At the time, I also happened to be searching for a certain book, one written in 1877 by a Herman Gohring, concerning the illfated 1873 Baltazar La-Torre attempt to descend the treacherous rivers below Paucartambo (daily travel to Cusco) .
When I mentioned it to Sr. Mejia Baca, he laughed, saying that he knew of the book, had had his library completely searched and was sure it was not there (daily travel peruvian).
I said I thought it was and I could find it. The Director politely rolled his eyes (daily travel peru).
Within an hour, I located three separate copies, using an obscure index I knew. One of the books still contained Gohring’s map of the expedition, as well as of his own ex-plorations the following year, as a mining engineer in the employ of President Pardo (daily travel to inka trail classic).
When the brave La-Torre was killed by thirty-four Native arrows, Gohring escaped. He was nursed back to health by a Señora Yábar in Paucartambo, coincidentally a relative of a friend of mine, Rodolfo Bragagnini.
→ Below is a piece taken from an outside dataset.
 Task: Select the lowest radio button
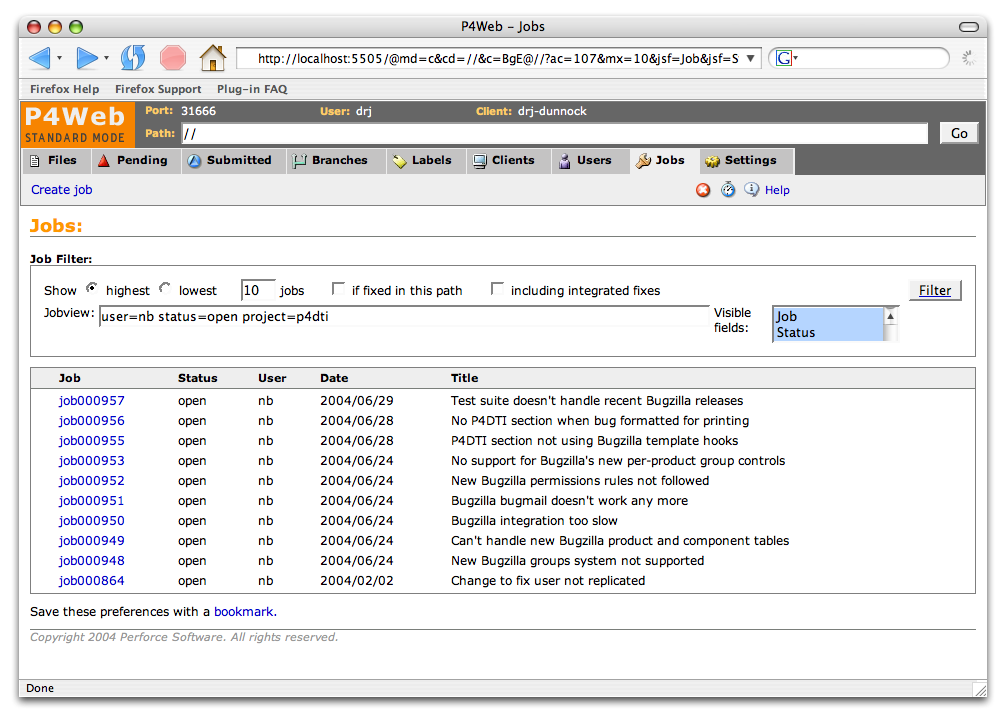coord(165,289)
Indeed, it was only for Rodolfo that I sought the lost manuscript (daily travel to Puno).
Even so, Gohring’s work on the Vilcanota sparked an old memory. More importantly, his map, dated 1874, clearly indicated two peaks, “Machu Picchu” and “HuainaPicchu”, and his 1877 text referred to the “forts of Chuquillusca, Torontoy and Picchu” (daily travel to Arequipa).
In 1989, the same year that I found the Gohring map, I gave out hundreds of copies to historians, archaeologists and to anyone who feigned an interest. Still, for more than a decade, the oldest known map of Machu Picchu remained remarkably unnoticed (daily travel to Lima).
The only exceptions that I am aware of were Dan Buck, who published the copy I sent him in the South American Explorers Magazine (1993 “Fights of Machu Picchu”) and another I passed on to the Via Láctea newspaper of Cusco in 1999 (daily travel to Tambopata).
In the years that followed, when I wasn’t working pipeline in northern Alaska or squandering my grubstakes prospecting the Inambari headwaters of southeastern Peru, I continued my research on the region of Machu Picchu before Bingham (daily travel to salkantay treks).
I even diligently plied the new phenom-enon, the Internet. After two years of early cyber-searching, I learned of a few papers that heirs of an American backer of Berns had put up for sale (daily travel to Sandoval Lake).
The documents contained Berns’ pro-spectus and a detailed plan of the Torontoy estate that he had made himself: “I make by hand after a good yellow gumi gusty color. These points more distinct. This is a small work of some hours and will make all falling in the eye at once. Also makes an elegant map. Yours truly. A. R. Berns.” (daily travel to ausangate treks).
Berns had his waybill copyrighted, so that no one else could reproduce and publish it. By 1881, he had abandoned his attempts to cut railroad ties and, instead, was promoting the “lost mines of the Inca” (daily travel to Manu National Park).
This pseudo-revelation begs for a side note, on the chance that the tabloids stumble upon this learned magazine (Daily travel to Machu Picchu).